Would you restate the entries below word for word, leaving out the images?

_Information provided_.
◆ ◆ ◆ ◆

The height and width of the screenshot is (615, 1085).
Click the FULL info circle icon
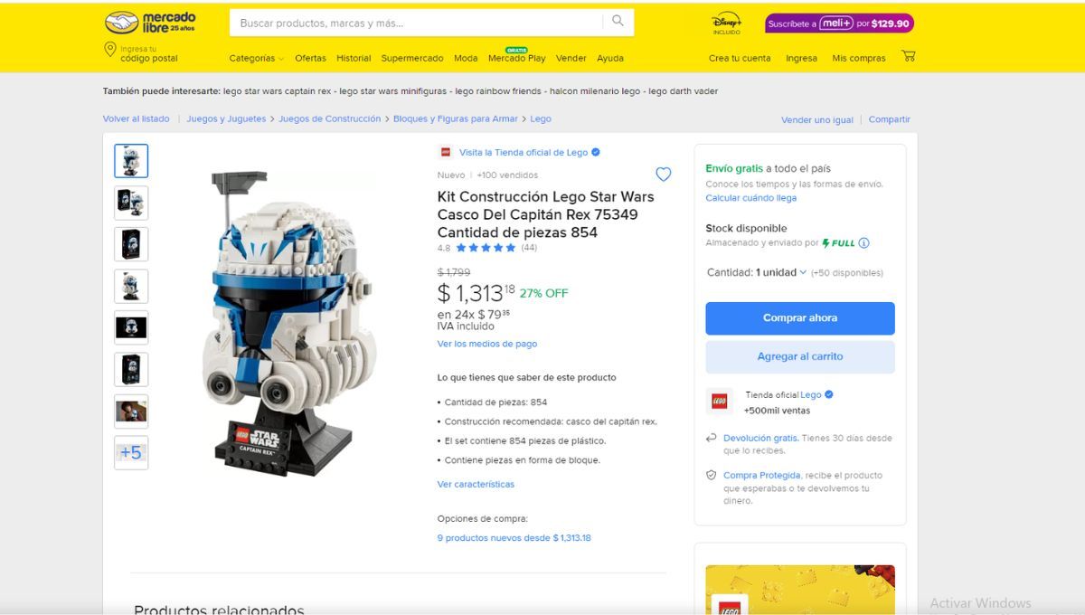(x=863, y=243)
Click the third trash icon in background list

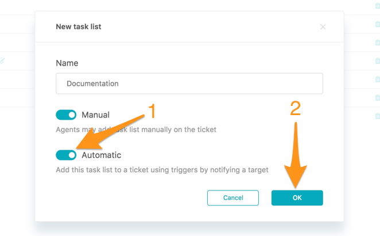(378, 42)
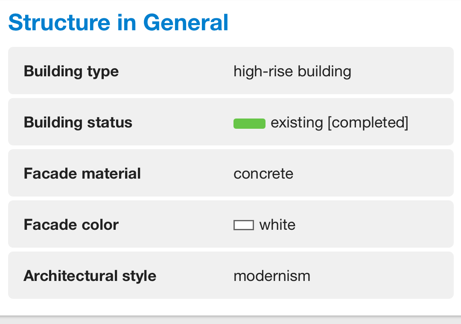461x324 pixels.
Task: Click the green building status indicator
Action: [x=249, y=124]
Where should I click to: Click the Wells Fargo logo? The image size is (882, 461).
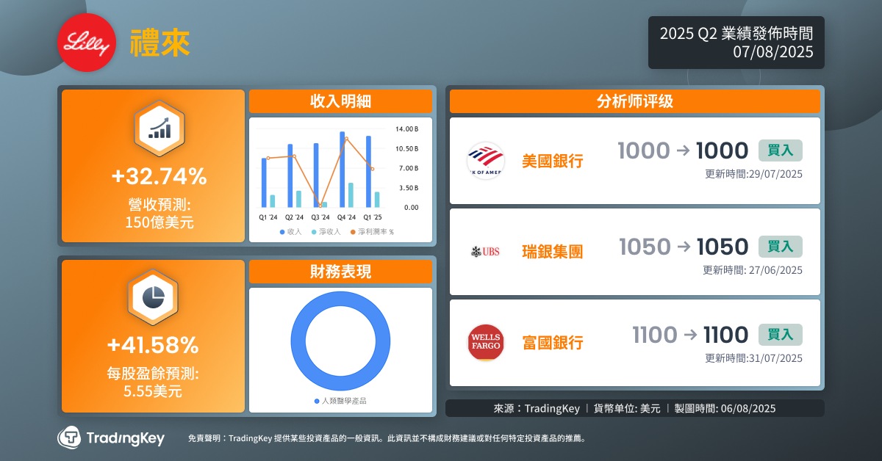click(x=486, y=343)
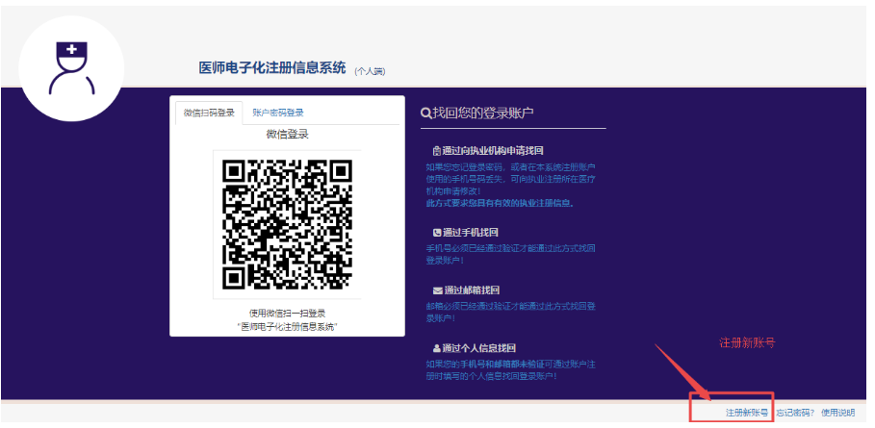The width and height of the screenshot is (875, 428).
Task: Click the 忘记密码? link
Action: coord(794,413)
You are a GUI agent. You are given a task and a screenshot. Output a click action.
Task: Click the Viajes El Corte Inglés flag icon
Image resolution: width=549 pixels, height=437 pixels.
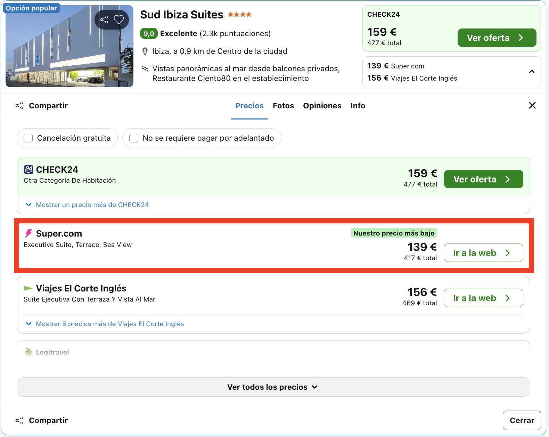click(x=28, y=288)
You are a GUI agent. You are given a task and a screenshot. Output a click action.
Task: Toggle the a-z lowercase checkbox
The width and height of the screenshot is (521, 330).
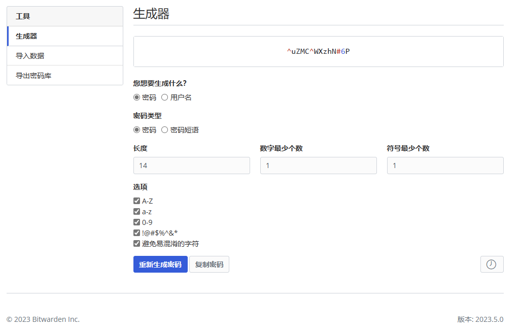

◆ ◆ ◆ ◆

_Response below_.
The height and width of the screenshot is (615, 1085).
Click the FULL info circle icon
(x=863, y=243)
Click the third trash icon in background list

(378, 42)
461x324 pixels.
Task: Click the green building status indicator
Action: [x=249, y=124]
Where should I click to: Click the Wells Fargo logo? The image size is (882, 461).
click(x=486, y=343)
The width and height of the screenshot is (875, 428).
Task: Click the 忘记密码? link
Action: coord(794,413)
You are a GUI agent. You are given a task and a screenshot. Output a click action.
Task: Click the Viajes El Corte Inglés flag icon
Image resolution: width=549 pixels, height=437 pixels.
click(x=28, y=288)
You are a GUI agent. You are given a task and a screenshot. Output a click action.
Task: Toggle the a-z lowercase checkbox
The width and height of the screenshot is (521, 330).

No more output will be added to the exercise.